Task item: Output the data unchanged and complete, minus the images.

Collected data:
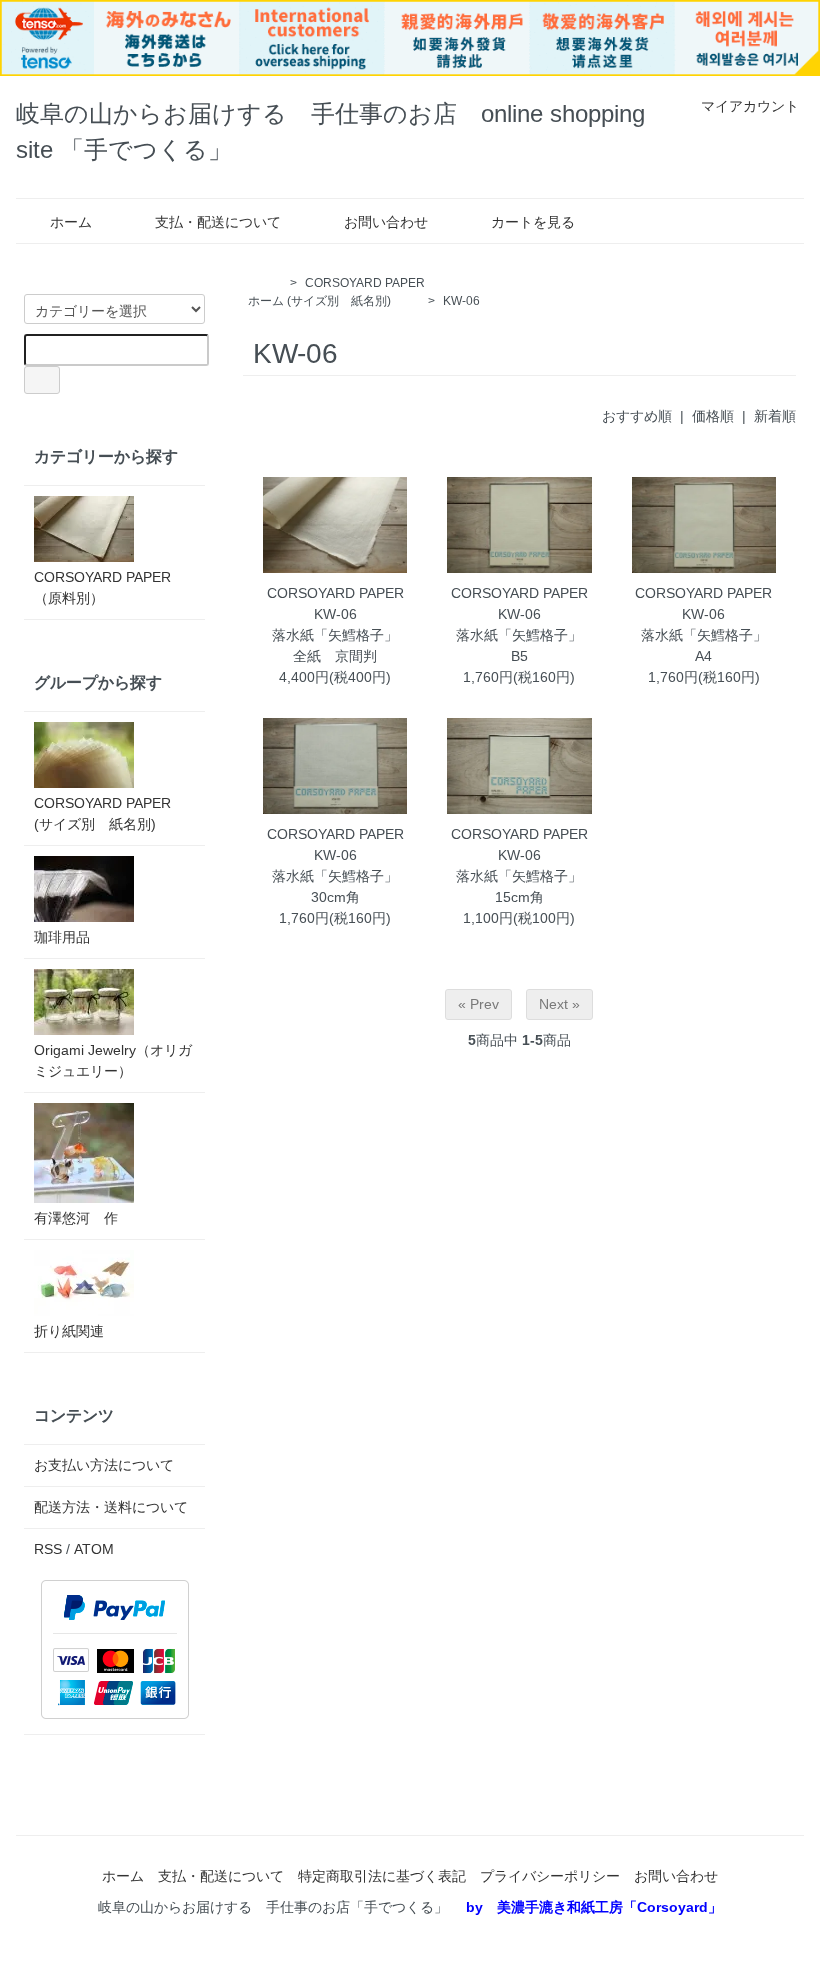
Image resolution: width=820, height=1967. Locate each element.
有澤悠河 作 (76, 1218)
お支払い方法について (104, 1465)
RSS (48, 1549)
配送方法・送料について (111, 1507)
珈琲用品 (62, 937)
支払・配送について (218, 222)
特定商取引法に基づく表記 (382, 1876)
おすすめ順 (637, 416)
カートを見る (533, 222)
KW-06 (461, 301)
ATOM (94, 1549)
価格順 (713, 416)
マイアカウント (750, 106)
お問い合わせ (386, 222)
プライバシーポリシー (550, 1876)
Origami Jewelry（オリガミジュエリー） (113, 1060)
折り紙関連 (69, 1331)
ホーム (71, 222)
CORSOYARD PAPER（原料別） (102, 587)
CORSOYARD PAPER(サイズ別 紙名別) (102, 813)
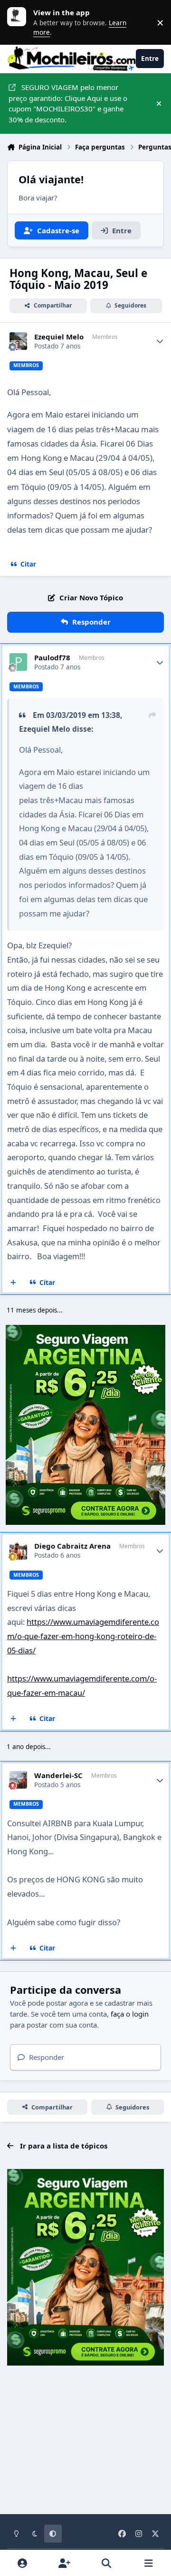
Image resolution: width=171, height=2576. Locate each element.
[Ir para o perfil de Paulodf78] (19, 662)
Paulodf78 (52, 657)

Response to this task:
Image resolution: width=820, height=1967. Locate each element.
有澤悠河 作 (76, 1218)
お支払い方法について (104, 1465)
RSS (48, 1549)
配送方法・送料について (111, 1507)
珈琲用品 (62, 937)
支払・配送について (218, 222)
特定商取引法に基づく表記 (382, 1876)
おすすめ順 (637, 416)
カートを見る (533, 222)
KW-06 (461, 301)
ATOM (94, 1549)
価格順 (713, 416)
マイアカウント (750, 106)
お問い合わせ (386, 222)
プライバシーポリシー (550, 1876)
Origami Jewelry（オリガミジュエリー） (113, 1060)
折り紙関連 (69, 1331)
ホーム (71, 222)
CORSOYARD PAPER（原料別） (102, 587)
CORSOYARD PAPER(サイズ別 紙名別) (102, 813)
Image resolution: width=171, height=2576. Locate each element.
[Ir para o perfil de Paulodf78] (19, 662)
Paulodf78 (52, 657)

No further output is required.